Que s’est-il passé quand les manifestations ont éclaté ?

Le 19 décembre, le dernier jour du second et – selon la Constitution – dernier mandat du président Kabila, les forces de sécurité se sont massivement déployées dans les villes du pays. Les groupes de 10 personnes ou plus ont été avertis qu’ils seraient dispersés de force. Cela semblait être une tentative délibérée de dissuader les manifestants de descendre dans les rues. Des « villes mortes » ou grèves générales ont été organisées à travers le pays ; les boutiques et les entreprises étaient fermées et de nombreuses personnes sont restées chez elles et n’ont pas mis leurs enfants à l’école.
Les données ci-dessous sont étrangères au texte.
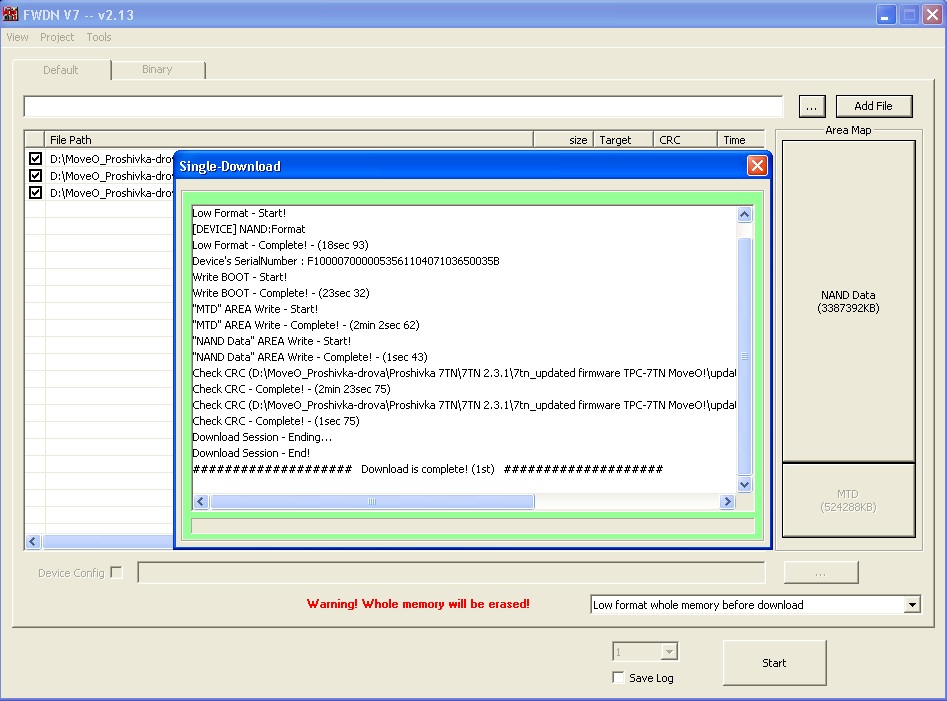Click the log vertical scrollbar thumb
This screenshot has height=701, width=947.
pyautogui.click(x=745, y=356)
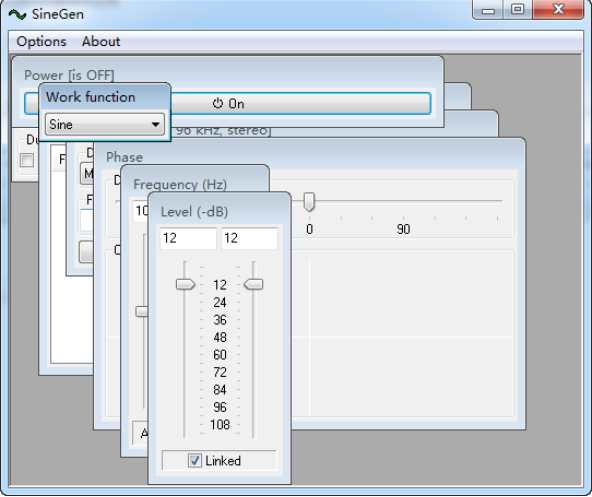Open the Options menu

(41, 42)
Bon nombre de ceux qui ont osé manifester ont été arrêtés.

Puis, aux premières heures de la journée du 20 décembre – alors que Kabila n’était plus considéré par beaucoup comme étant le président « légitime » – davantage de personnes sont descendues dans les rues, utilisant des sifflets, tapant sur des casseroles et des poêles et criant que le temps de Kabila au pouvoir était terminé. Les forces de sécurité, y compris les combattants du M23 intégrés dans leurs unités, ont rapidement cherché à mettre fin aux manifestations, tuant au moins 62 personnes en trois jours.
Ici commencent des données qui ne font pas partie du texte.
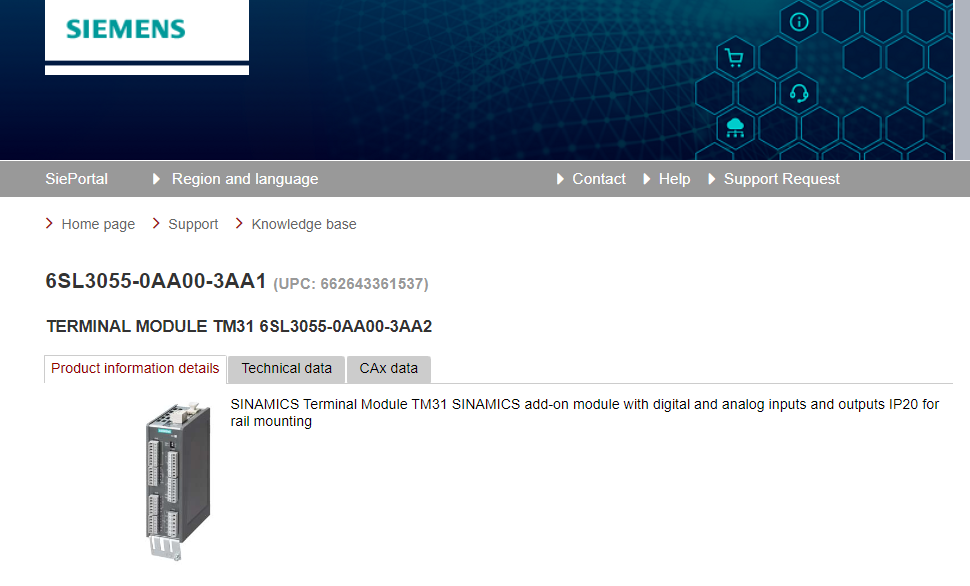Click the chevron before Home page breadcrumb
The image size is (970, 586).
click(x=50, y=224)
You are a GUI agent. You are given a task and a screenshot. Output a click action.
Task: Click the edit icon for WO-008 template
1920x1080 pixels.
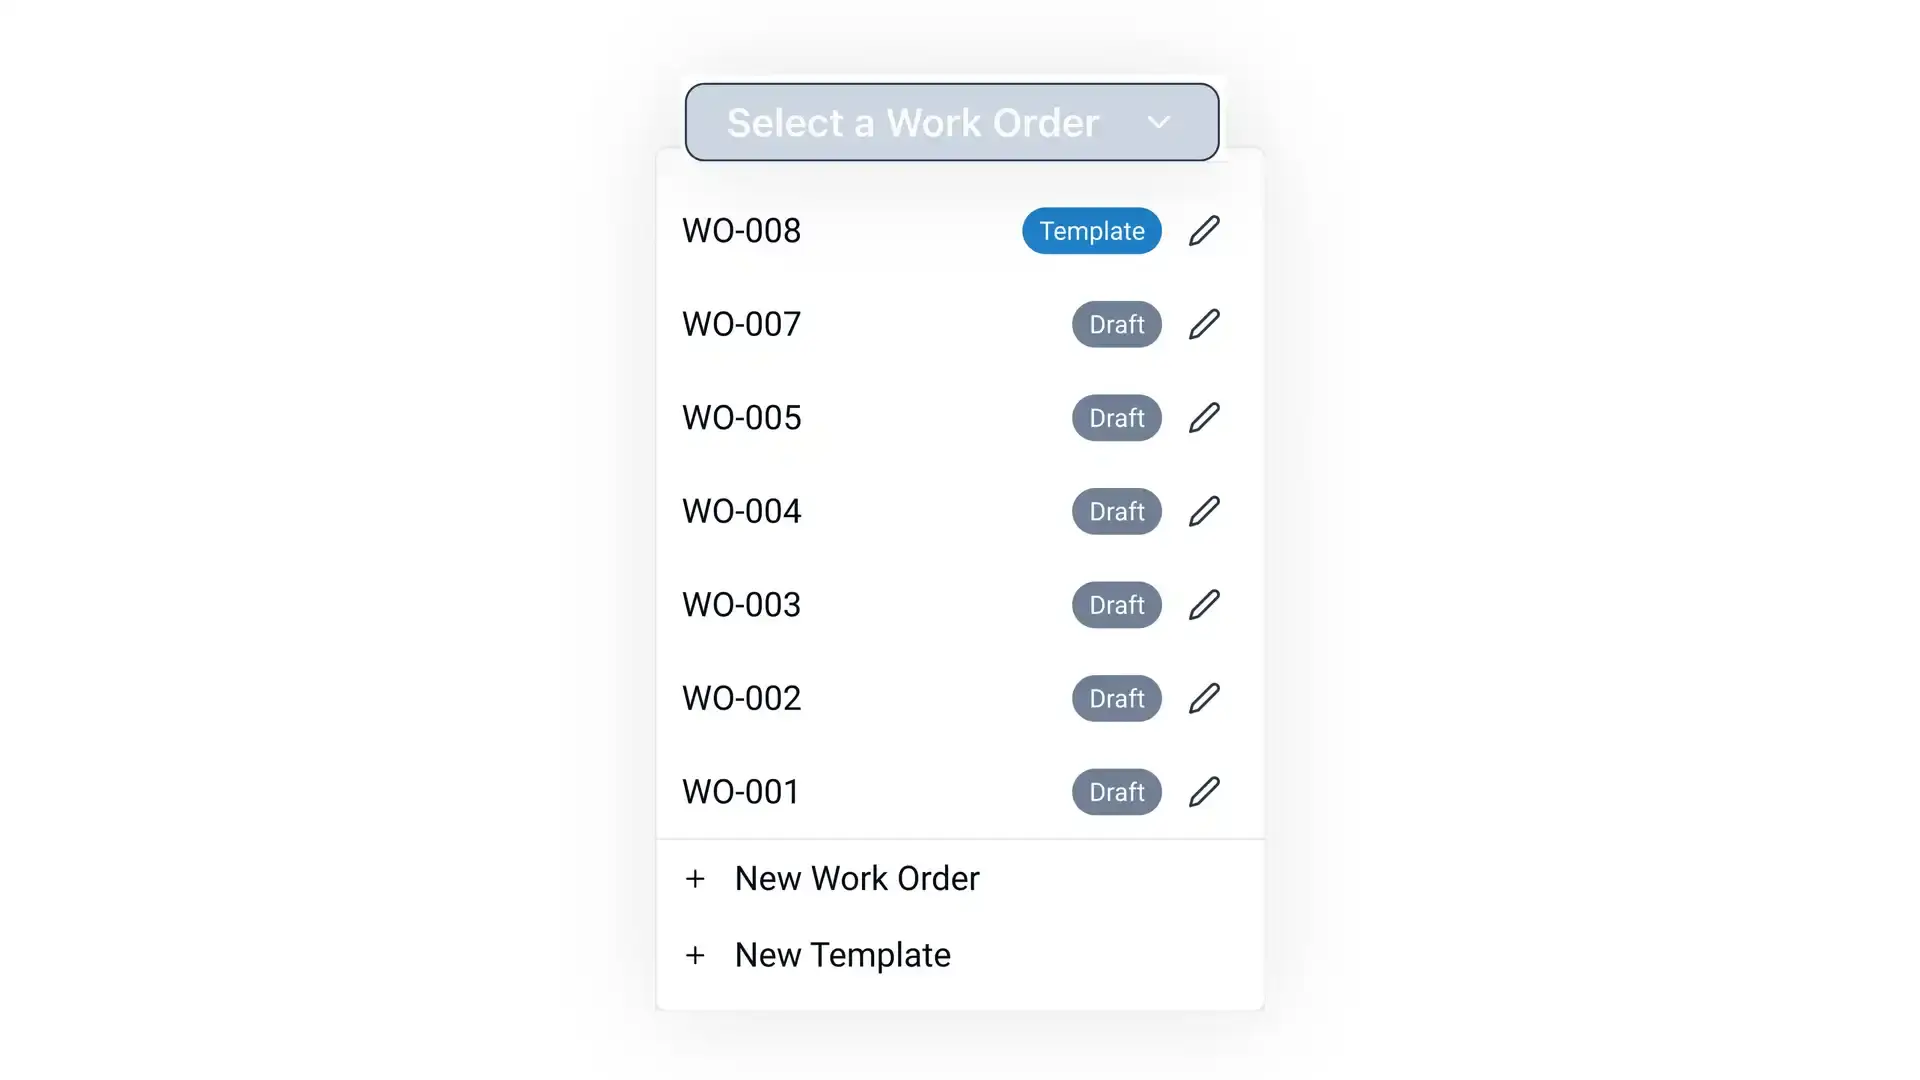[x=1203, y=231]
Les forces de sécurité ont également arrêté des centaines de manifestants et même des personnes simplement rassemblées en groupes dans la rue ou vêtues de rouge – qui était devenu un symbole de « carton rouge » pour Kabila, une référence au football pour lui signifier que son temps au pouvoir était terminé.

Comme l’a raconté un combattant du M23 : « Nous avons imposé de l’ordre à Kinshasa ». Qui plus est, de nombreuses familles se sont vu refuser l’accès aux hôpitaux et aux morgues, ce qui les a empêchées d’enterrer leurs morts. Un autre combattant du M23 a indiqué : « Quand il y avait des corps de personnes tuées le long de la route, nous les emportions rapidement pour les cacher loin des endroits où la communauté internationale pourrait les découvrir. »

Qu’est-il advenu des combattants du M23 après les manifestations de décembre 2016 ?

La plupart des combattants ont pris part à l’opération parce qu’ils avaient reçu des promesses d’une vie meilleure après. Ils s’attendaient à pouvoir quitter les camps de réfugiés et à rentrer chez eux en RD Congo. Mais cela ne s’est pas passé ainsi.

Les combattants du M23 avec qui nous avons parlé sont tous retournés en Ouganda et au Rwanda peu après les manifestations, une fois qu’il était évident que Kabila resterait au pouvoir au-delà du terme prévu par la Constitution. Ils ont raconté que certains de leurs collègues sont toutefois restés sur place, intégrés dans des unités de l’armée congolaise, de la police et de la Garde républicaine, le détachement de la sécurité présidentielle. En mai, une nouvelle campagne de recrutement dans les camps en Ouganda et au Rwanda a commencé : des combattants du M23 ont été conduits à Kisangani, dans le nord de la RD Congo, et on leur a dit qu’on les préparerait à des « missions spéciales » afin de répondre à toute nouvelle menace contre Kabila.

Qu’en est-il des personnes prises pour cible pendant la répression ? Des histoires vous ont-elles particulièrement touchées ?

Il y a ce jeune chauffeur de taxi à Kinshasa qui est sorti de sa maison pour prendre un appel téléphonique aux premières heures du 20 décembre. Les soldats l’ont vu parler au téléphone, l’ont accusé d’« appeler des rebelles » et l’ont arrêté. Des membres de sa famille sont allés négocier sa libération, mais les soldats leur ont dit de rentrer chez eux et de « pleurer sa mort ». Peu après, des voisins ont retrouvé son corps dans un trou près de la route, à quelques mètres seulement de chez lui.

Selon vous, que va-t-il se passer en RD Congo maintenant ?

Malgré la pression croissante, Kabila n’a montré aucun signe de vouloir quitter ses fonctions ni permettre une transition démocratique pacifique. Il y a eu des appels à de nouvelles manifestations dans les semaines à venir, et il existe un risque réel de nouvelles violences.